What's most unusual about the brewing battle over Acxiom is that it pits two hedge funds with a history of shareholder activism against each other. Two years ago, ValueAct, a $5 billion San Francisco fund led by Jeffrey Ubben, was a thorn in the side of Acxiom's management. The company's board twice rejected takeover offers from Ubben's fund in 2005, which back then was proposing to buy the company for $25 a share.

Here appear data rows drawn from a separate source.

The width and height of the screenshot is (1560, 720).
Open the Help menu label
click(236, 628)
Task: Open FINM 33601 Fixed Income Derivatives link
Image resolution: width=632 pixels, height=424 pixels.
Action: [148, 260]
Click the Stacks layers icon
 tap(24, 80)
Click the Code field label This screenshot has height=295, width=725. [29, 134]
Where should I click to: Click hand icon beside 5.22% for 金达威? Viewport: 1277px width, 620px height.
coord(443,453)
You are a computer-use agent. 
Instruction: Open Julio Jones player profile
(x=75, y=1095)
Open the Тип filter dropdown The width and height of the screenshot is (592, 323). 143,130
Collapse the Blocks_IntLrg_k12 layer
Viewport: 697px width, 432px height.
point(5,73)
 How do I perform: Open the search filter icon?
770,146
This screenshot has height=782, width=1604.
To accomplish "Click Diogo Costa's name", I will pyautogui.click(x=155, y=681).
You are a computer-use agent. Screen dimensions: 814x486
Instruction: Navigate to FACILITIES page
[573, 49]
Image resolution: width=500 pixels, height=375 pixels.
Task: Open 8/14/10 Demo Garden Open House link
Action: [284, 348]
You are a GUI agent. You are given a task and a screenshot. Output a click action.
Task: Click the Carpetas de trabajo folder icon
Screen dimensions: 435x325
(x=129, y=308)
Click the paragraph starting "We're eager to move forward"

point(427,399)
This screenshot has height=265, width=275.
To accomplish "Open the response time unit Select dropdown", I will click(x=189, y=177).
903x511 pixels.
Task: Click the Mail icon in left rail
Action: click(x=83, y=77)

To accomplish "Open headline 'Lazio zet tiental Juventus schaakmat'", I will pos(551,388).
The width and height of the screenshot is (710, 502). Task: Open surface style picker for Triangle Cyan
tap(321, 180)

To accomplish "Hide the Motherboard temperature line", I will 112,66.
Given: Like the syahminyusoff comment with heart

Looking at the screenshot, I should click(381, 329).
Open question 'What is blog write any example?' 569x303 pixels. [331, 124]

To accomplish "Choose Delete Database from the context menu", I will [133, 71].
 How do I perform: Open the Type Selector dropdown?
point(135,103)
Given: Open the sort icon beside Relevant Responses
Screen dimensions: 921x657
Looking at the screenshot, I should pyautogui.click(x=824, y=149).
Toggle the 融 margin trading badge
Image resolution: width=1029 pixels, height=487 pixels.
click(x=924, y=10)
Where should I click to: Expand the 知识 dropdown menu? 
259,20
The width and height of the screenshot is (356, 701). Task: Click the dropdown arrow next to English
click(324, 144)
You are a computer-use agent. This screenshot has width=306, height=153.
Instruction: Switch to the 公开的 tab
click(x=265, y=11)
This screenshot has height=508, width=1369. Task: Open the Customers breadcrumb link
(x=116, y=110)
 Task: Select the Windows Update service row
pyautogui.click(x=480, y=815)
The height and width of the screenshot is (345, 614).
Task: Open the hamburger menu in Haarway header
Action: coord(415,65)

Ubben then launched a proxy battle to elect three directors to the company's board. But last summer the activist manager and Acxiom's management made peace. In a deal announced last August, Ubben got a seat on the board and ended his proxy challenge.

At the time, Ubben said he planned to "deliver significant long-term value to all Acxiom shareholders." Lifflander takes a cynical view, saying that Ubben and Acxiom's management have gotten too close. "They've gone from fighting to hugging to actual marriage," he says.

Better Days Ahead

Yet there's a lot of optimism to Lifflander's view about Acxiom shares being undervalued. The $3 billion buyout offer for Acxiom, which includes the assumption of $756 million in debt, represents a 14% premium to the price at which the stock closed on May 16. Shares of Acxiom, which traded as high as $43 in late 2000, have been stuck in a narrow trading range for much of the past five years.

On the same day it announced the buyout, Acxiom reported a modest 4.7% rise in sales for its just completed fiscal year, which ended Mar. 31. Full-year earnings rose 10.3%, to $70.7 million, or 84 cents a share. Investment firm UBS (UBS) is advising the buyers in the deal and is expected to provide some of the financing, sources say.

Still, the company is projecting much better days ahead. It's looking for a 21% gain in earnings per share, to $1.08 in the current fiscal year. Indeed, that rapid earnings growth is fueling Lifflander's opposition to the deal.

Using the company's own projections, Millbrook calculates that the buyers are getting Acxiom at a price that's 7.1 times its EBITDA, or earnings before interest taxes, depreciation, and amortization—a popular way of measuring a company's profitability.

That's much lower than the EBITDA multiple being paid this year by private equity buyers for other information services companies, according to Thomson Financial. Millbrook's opposition to another hedge fund is unusual, but he may gain some traction.